__Task to carry out__
Two lines in the data below mark the range: the one with "Task: Click the" and the one with "The width and". Return both, along with every line between them, exactly.

-------- Task input

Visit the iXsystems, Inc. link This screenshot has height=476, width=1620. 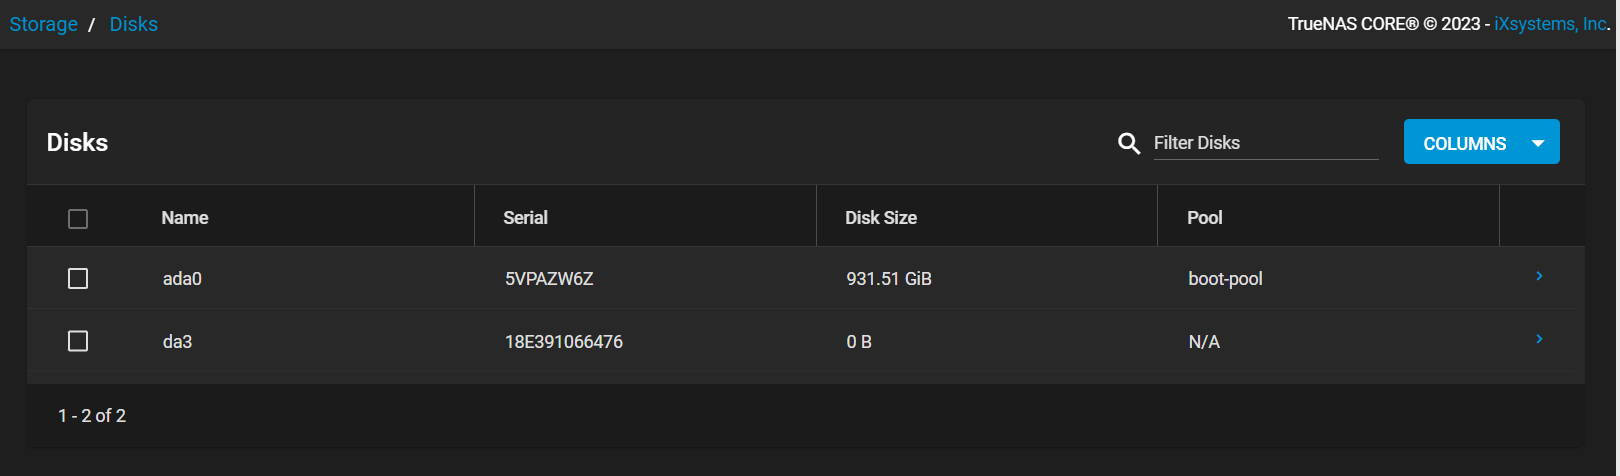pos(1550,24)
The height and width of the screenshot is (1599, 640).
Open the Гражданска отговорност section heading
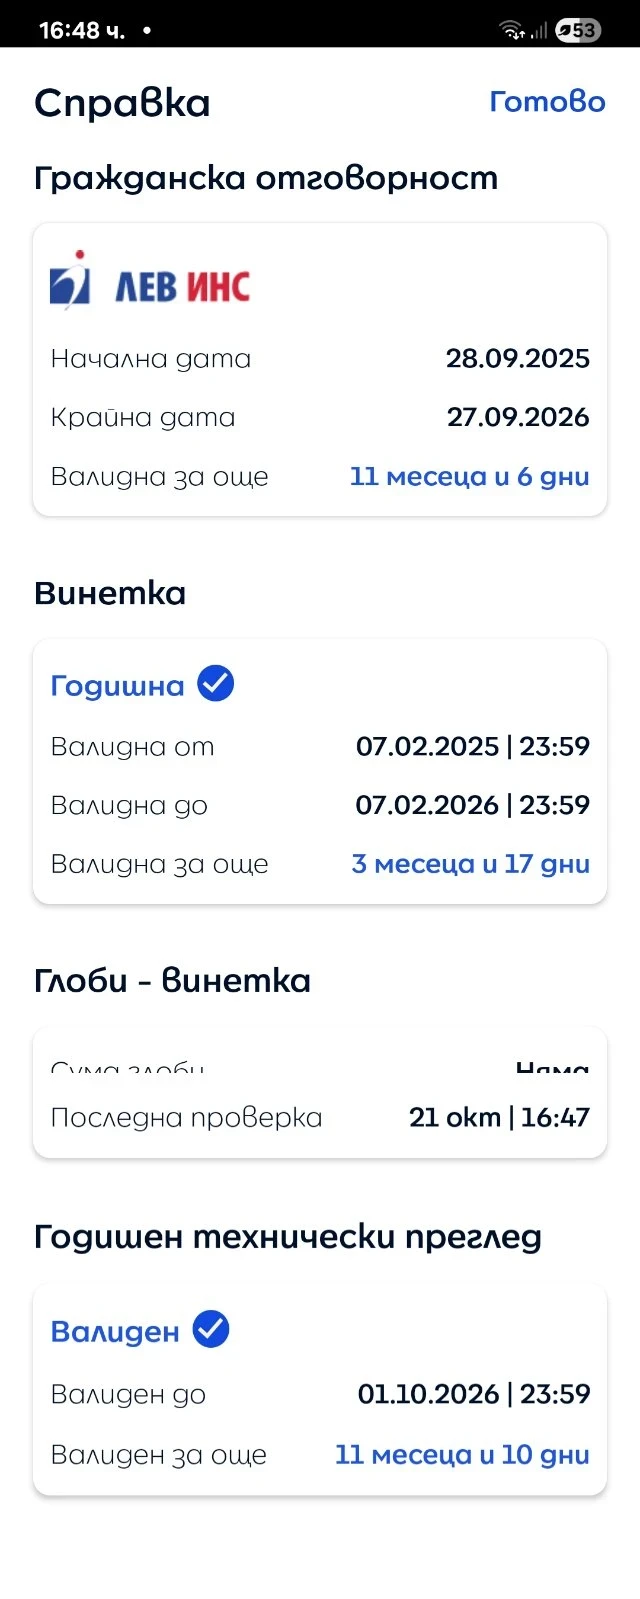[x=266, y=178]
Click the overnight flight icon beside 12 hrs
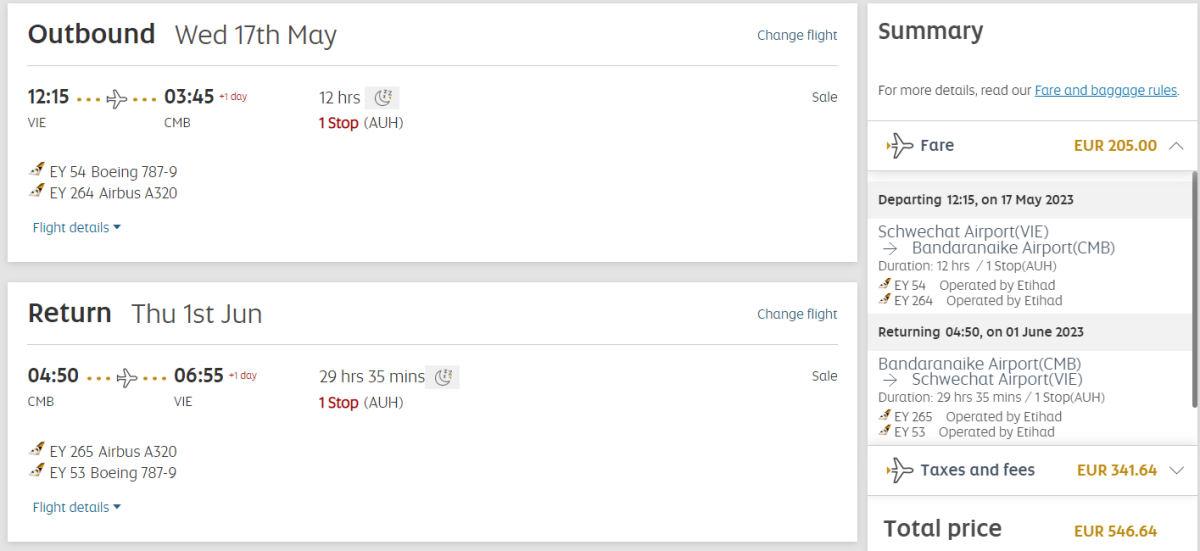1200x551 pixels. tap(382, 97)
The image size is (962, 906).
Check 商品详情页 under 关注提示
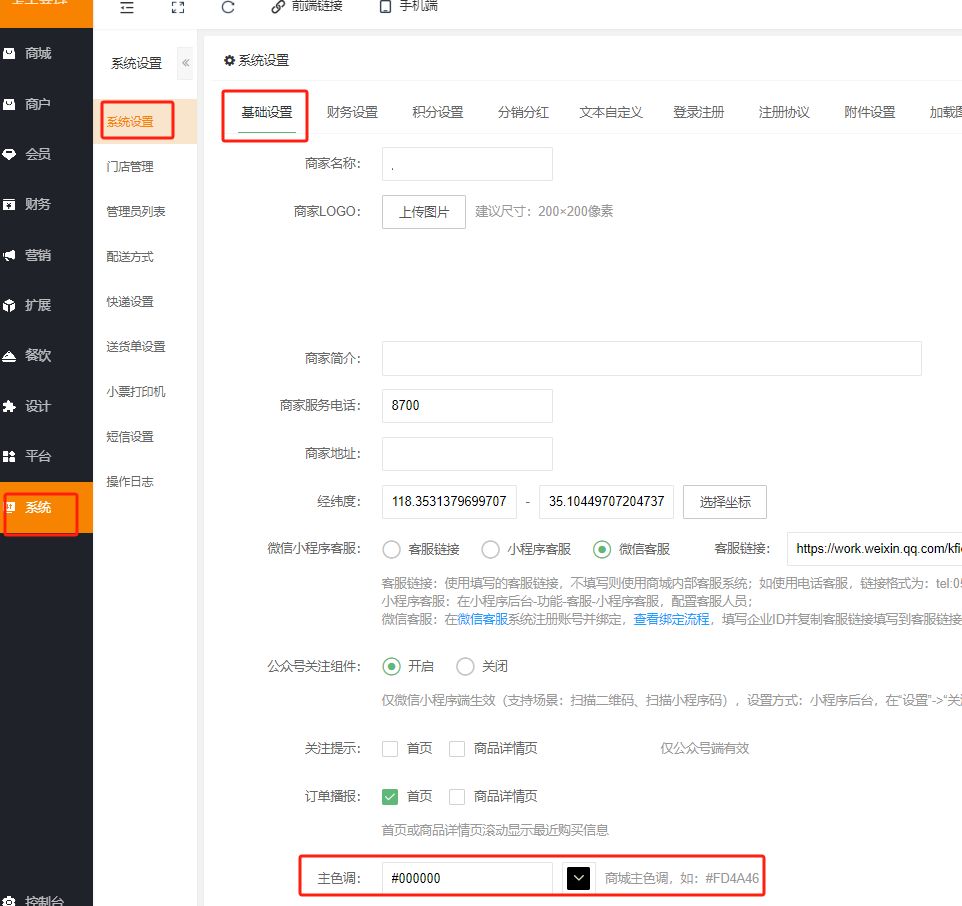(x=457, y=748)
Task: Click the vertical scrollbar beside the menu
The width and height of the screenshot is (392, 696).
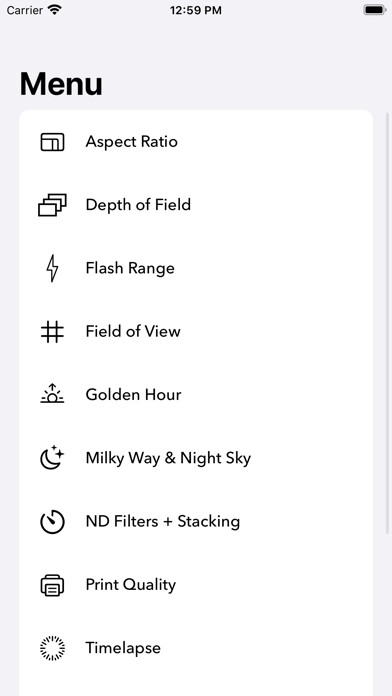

----------------
-------- Task input

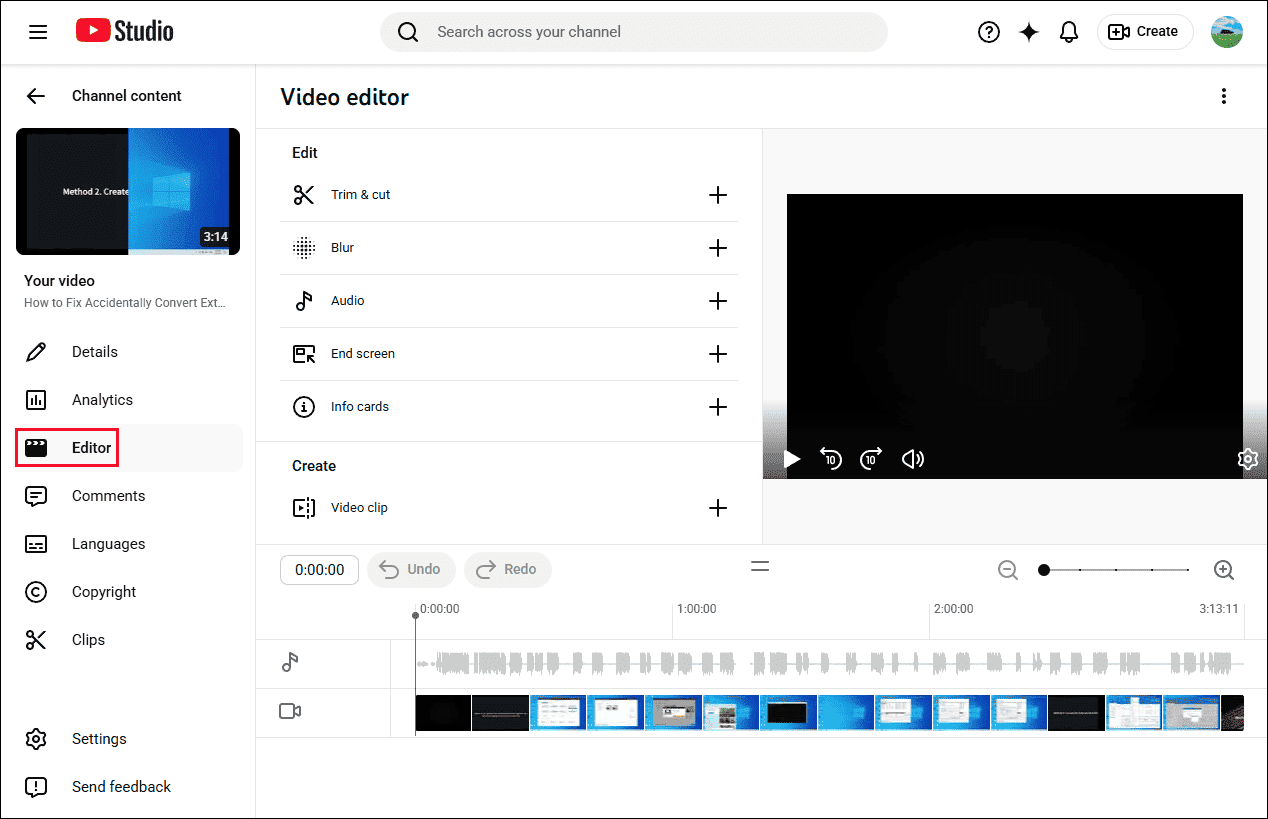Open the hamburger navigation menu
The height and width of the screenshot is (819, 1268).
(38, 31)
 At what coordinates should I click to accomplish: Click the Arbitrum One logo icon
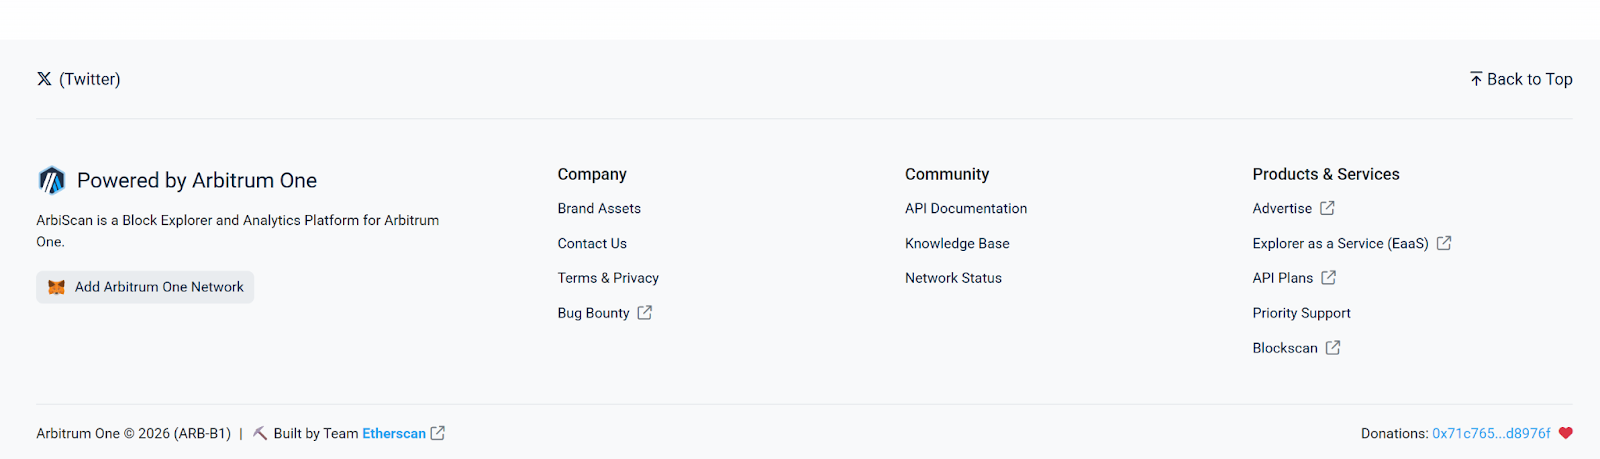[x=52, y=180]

----------------
-------- Task input

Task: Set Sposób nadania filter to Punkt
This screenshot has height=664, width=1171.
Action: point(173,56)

----------------

__Response to this exercise__
Task: Click the vertical scrollbar beside the menu
The width and height of the screenshot is (392, 696).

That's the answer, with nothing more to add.